Flow cytometric analysis of aggregated polyplex particles. (A) Scheme for forming fluorescently labeled aggregated polyplexes using HQ-X polymers and Cy5-labeled pDNA. The influence of the polymer composition on protein adsorption on the aggregated polyplexes was studied by incubating the aggregated polyplexes with either FBS or Alexa Fluor 488-labeled bovine serum albumin (BSA-AF488). (B) Flow cytometry scatter plots of the aggregated polyplexes formed using different polymers. Cy5 intensity is on the Y-axis, and Alexa Fluor 488 intensity is on the X-axis. (C) Geometric mean fluorescence intensity of Cy5 from the aggregated polyplexes before and after incubation with FBS. Aggregated polyplexes of QCR have higher pDNA loading compared to HQ-12, HQ-17, and even HQ-25. While HQ-X polymers have lower loading capacity for pDNA, their polyplexes were found to be more resistant to protein-mediated payload unpackaging compared to QCR. Statistical significance was evaluated using two-way ANOVA followed by Šídák’s multiple comparisons test (***p ≤ 0.001). (D) Geometric mean fluorescence intensity of Alexa Fluor 488 from the aggregated polyplexes. HQ-X polymers show significantly low protein adsorption compared to QCR. Statistical significance was evaluated using one-way ANOVA followed by Dunnett’s multiple comparisons test (***p ≤ 0.001).

Figure 4

(A) Representative widefield fluorescence images of HEK293T cells, 48 h after transfection with pZsGreen1-N1 plasmid, N/P = 16 (scale bar = 200 μm). Upon successful transfection, the cells produce ZsGreen1 protein that has green fluorescence. (B) Transfection efficiency assessed by quantifying the percentage of live HEK293T cells that are ZsGreen1+, via flow cytometry. Data are the mean of three replicates ± standard deviation. Cells transfected using HQ-44, HQ-60, and HQ-100 did not show green fluorescence even at the 96 h time point.

Figure 5

(A) Cellular uptake of the polyplexes, measured with flow cytometry, based on the fluorescence intensity of HQ-X observed from the cells.
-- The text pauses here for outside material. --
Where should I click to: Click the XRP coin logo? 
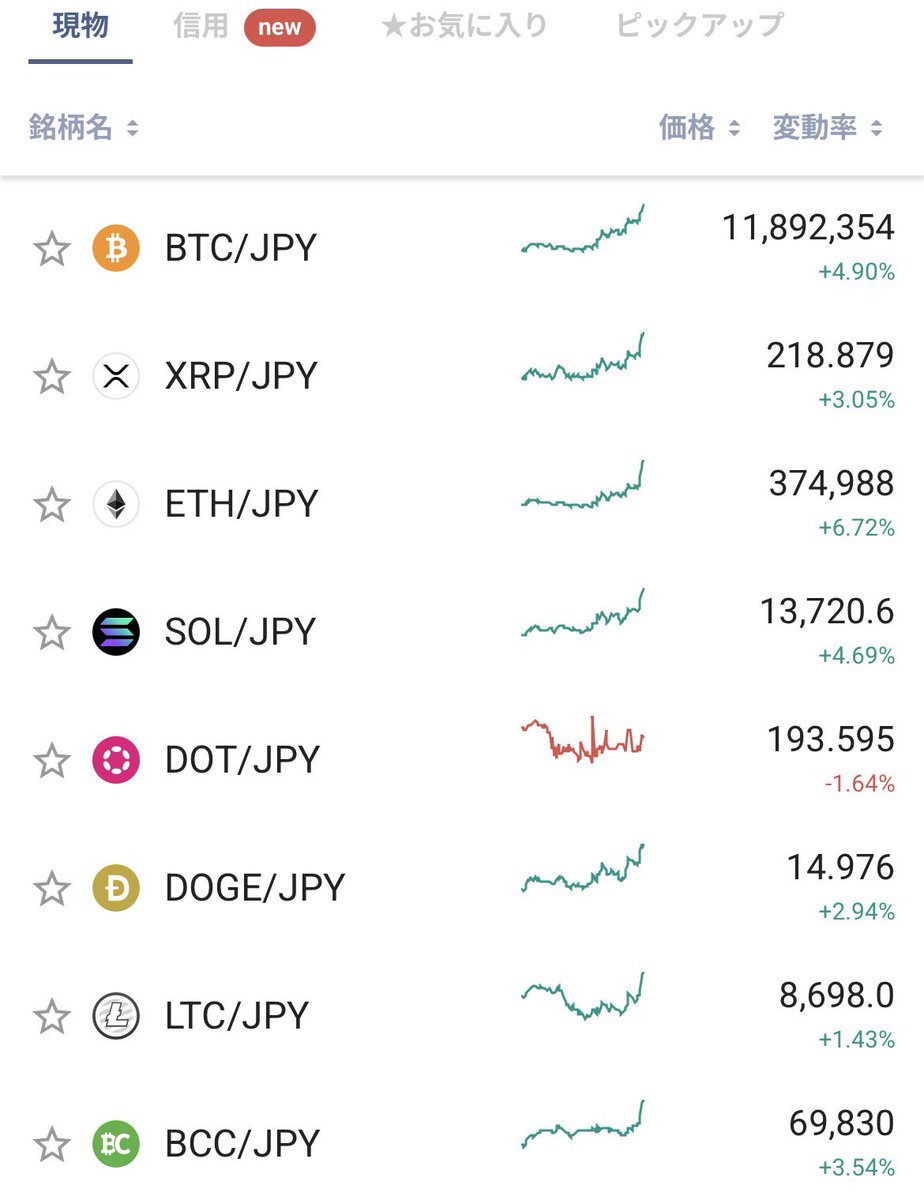coord(116,376)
Data are the mean of three replicates ± standard deviation. (B) Comparison of fluorescence intensities of HQ-X polymers in 0.05 M acetic acid in water. The amount of polymers in the solution was adjusted for each composition to have [HQ] = 1 mM for all polymers. At lower mole percentages of HQ, the HQ fluorescence can be used to directly quantify the cellular uptake without additional fluorescent tags. However, at higher percentages, self-quenching of HQ fluorescence leads to higher number of false negatives for HQ+ live cells.

Figure 6

Cellular uptake of the polyplexes, measured with flow cytometry, based on the fluorescence intensity of Cy5 (tagged to the pDNA) observed from the cells. Data are the mean of three replicates ± standard deviation.

Figure 7

Top: representative 3D images (left) and contour surface rendering of the 3D confocal images (right) of HEK293T cells, 24 h after transfection, obtained using confocal laser scanning microscopy. Cy5-labeled pDNA was used as the payload at N/P = 16 (outside cytoplasm: gray, inside cytoplasm: yellow). Lysosomes (red) were stained using an anti-LAMP primary antibody and an Alexa Fluor 555-labeled secondary antibody. Nucleus was stained with DAPI (blue). Fluorescence of ZsGreen1 was used as the cytosolic stain (green). For untreated control, HQ-44, and HQ-60, cell cytoplasm was visualized by staining the actin filaments using Alexa Fluor 488-labeled phalloidin. Pearson’s correlation coefficients (PCCs) for colocalization between pDNA and lysosome are mentioned at the top of the respective images. The contour surface renderings were constructed to evaluate distance between nucleus and the Cy5-labeled pDNA present inside the cells. Scale bar 10 μm.